Virginia Tech Engineers Craft Durable, Self‑Repairing, and Recyclable PCBs

A team of scientists has developed a new kind of self-healing circuit board that stays functional even after severe mechanical damage and can be reshaped or recycled entirely using heat. Infused with liquid metal and built using a polymer known as vitrimer, the new circuit boards could dramatically cut electronic waste and transform the durability of consumer electronics. Vitrimer retains the strength of traditional thermoset materials while allowing flexibility and repair, making it possible to reconfigure damaged boards without compromising electrical performance.

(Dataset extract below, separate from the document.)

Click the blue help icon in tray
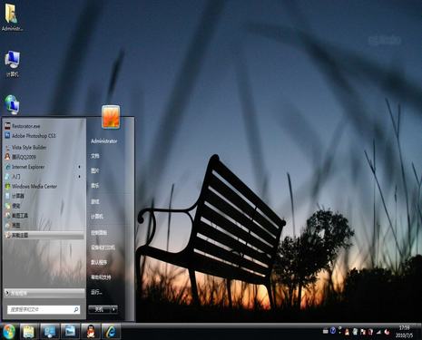Screen dimensions: 422x340 (x=333, y=331)
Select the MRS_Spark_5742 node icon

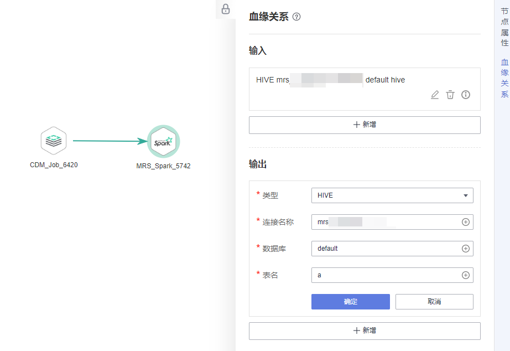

As per a study published in Advanced Materials on June 1, the boards were created by blending vitrimer with just 5% by volume of liquid metal droplets. This combination nearly doubled the material’s strain-at-break, or stretchability, compared to vitrimer alone. The embedded droplets are flexible as well, serving as flexible conductors in place of metal wiring used in traditional boards. Using a rheometer, tests showed the material was able to return to its original shape after heat-induced deformation ranging from 170°C to 200°C, which conventional epoxy-based thermosets cannot achieve.

Engineers also demonstrated that the material remains highly conductive and can recover its electrical function after being damaged. “Modern circuit boards simply cannot do this,” said Josh Worch, co-lead author of the study. His team designed the dynamic composite with the aim of building a circular economy around electronics. The design addresses a major environmental concern: most circuit boards today use thermosets that cannot be recycled and end up in landfills.

Electronic waste has more than doubled in 12 years, from 34 to 62 billion kilograms, as noted in a 2024 UN report. Despite containing valuable metals like gold, current boards are difficult to break down and reclaim due to the permanent nature of thermosetting plastics. The new vitrimer-based design, by contrast, allows for easy separation and reuse of materials. “Even if the board is damaged,” said Michael Bartlett, another co-lead author, “electrical performance will not suffer.”

More work needs to be done to improve the recovery of some elements, but the advance is a big step toward greener electronics, the researchers say. The technology could one day be in many different types of devices, from phones and laptops to wearables and TVs, changing the way devices are made, operated, and recycled.